▶ [Job 1]:
In the poker forum post below, what name is proposed to replace the "Abdul/Maurer Probabilistic Fundamental Theorem of Poker"?

▶ [Excerpted passage]:
Bayesian Theorem of Poker (was: Sklansky's vs. Abdul's theorem)
Michael Maurer
I've followed some of this thread and I can't decide which camp I'm in.
People in the Useless camp say "the fundamental theorem of poker is worse
than useless" because it is outcome-based and relies on 20-20 hindsight.
Not only is it impossible to apply hindsight in advance, but a way of
thinking that gives value to hindsight handicaps your thinking when you must
make decisions without it.
People in the Relevant camp say "the fundamental theorem of poker is
relevant because it helps me think about poker situations at an abstract
level". One of Sklansky's examples here is his claim that you should be
happy when a player with a worse hand than you, but with correct odds to
draw, folds to your bet. Another of Sklansky's points is that the theorem
teaches people the importance of reading their opponent's hand and of
disguising their own hands. So people in this camp feel that, although the
statement of the theorem is outcome-based, it helps their situational
thinking even when they don't yet know what the outcome will be.
Finally, people in the Badly Worded camp say that "well, what Slansky really
meant to say was the probabilistic version, but his audience wouldn't have
understood that so he dumbed it down". They argue that it's obvious that
Sklansky didn't mean to say that you should use hindsight to judge your
decisions. Rather he intended that his readers form a conceptual framework
that includes what you think your opponent has and what your opponent thinks
you have, and so on. And ultimately, to act according to the probabilistic
version. People in this camp wish Sklansky had just written the
probabilistic version so we wouldn't be having this pointless discussion.
Before I join a camp, let me first attempt to rename the idea that some are
calling the "Abdul/Maurer Probabilistic Fundamental Theorem of Poker". That
name sucks bigtime. A better name is the Bayesian Theorem of Poker (my
apologies to the Reverend Bayes, who probably would not have approved of
poker at all), and I'll state it as
## Every time you play your hand differently than you would have played had
you known the true probability distribution of your opponent's hand given
all previous actions, you lose; every time you play your hand the same as
you would have played had you known the true probability distribution of
your opponent's hand given all previous actions, you gain. ##
I call it the Bayesian Theorem of Poker because at any given moment in a
hand, whether your decision is good or not is a function of all "prior"

▶ [Input]:
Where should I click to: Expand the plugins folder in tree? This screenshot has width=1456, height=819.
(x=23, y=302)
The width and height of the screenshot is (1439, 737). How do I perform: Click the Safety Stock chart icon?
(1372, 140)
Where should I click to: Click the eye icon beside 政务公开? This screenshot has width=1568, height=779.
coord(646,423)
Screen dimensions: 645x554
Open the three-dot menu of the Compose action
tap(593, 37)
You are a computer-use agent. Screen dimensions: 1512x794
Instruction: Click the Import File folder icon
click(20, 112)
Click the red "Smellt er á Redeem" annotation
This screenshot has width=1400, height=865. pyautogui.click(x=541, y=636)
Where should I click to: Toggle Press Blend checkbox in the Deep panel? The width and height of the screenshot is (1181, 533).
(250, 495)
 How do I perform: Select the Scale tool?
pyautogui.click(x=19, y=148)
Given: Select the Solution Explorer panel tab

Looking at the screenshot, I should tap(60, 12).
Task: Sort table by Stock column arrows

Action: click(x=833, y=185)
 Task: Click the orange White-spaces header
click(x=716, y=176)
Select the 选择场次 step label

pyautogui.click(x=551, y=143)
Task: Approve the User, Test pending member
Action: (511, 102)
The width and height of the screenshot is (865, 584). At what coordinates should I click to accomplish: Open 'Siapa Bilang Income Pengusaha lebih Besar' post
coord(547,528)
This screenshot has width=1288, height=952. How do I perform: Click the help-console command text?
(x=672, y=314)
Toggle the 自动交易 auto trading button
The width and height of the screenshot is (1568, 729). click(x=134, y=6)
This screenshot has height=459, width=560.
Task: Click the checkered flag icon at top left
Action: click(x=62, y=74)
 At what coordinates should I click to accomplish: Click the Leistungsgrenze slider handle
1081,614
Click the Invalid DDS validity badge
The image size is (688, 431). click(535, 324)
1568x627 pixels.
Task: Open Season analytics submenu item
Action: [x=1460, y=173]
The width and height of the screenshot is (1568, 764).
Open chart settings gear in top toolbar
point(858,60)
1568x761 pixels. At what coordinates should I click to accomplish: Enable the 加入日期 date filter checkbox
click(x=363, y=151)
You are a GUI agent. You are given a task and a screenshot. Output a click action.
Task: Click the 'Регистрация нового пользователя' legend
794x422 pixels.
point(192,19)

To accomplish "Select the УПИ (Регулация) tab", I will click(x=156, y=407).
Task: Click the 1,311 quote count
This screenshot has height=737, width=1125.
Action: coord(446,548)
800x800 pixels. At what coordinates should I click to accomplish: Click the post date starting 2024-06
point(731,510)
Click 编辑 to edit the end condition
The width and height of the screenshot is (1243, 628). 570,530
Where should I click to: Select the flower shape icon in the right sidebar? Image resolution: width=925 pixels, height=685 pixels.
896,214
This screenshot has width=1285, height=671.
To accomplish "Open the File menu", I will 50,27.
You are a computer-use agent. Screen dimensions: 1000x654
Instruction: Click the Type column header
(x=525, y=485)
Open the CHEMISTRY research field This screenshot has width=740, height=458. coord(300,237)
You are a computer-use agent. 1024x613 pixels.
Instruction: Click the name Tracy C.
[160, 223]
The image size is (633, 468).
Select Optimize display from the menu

▶ [Job 2]:
Express the rows above, from the line containing "The width and height of the screenshot is (1568, 764)." through the line containing "point(192,19)", inclusive, as a JSON list of strings with one string per line and blank lines left out.

▶ [Written answer 1]:
The Bayesian Theorem of Poker.

▶ [Written answer 2]:
[
  "The width and height of the screenshot is (1568, 764).",
  "Open chart settings gear in top toolbar",
  "point(858,60)",
  "1568x761 pixels. At what coordinates should I click to accomplish: Enable the 加入日期 date filter checkbox",
  "click(x=363, y=151)",
  "You are a GUI agent. You are given a task and a screenshot. Output a click action.",
  "Task: Click the 'Регистрация нового пользователя' legend",
  "794x422 pixels.",
  "point(192,19)"
]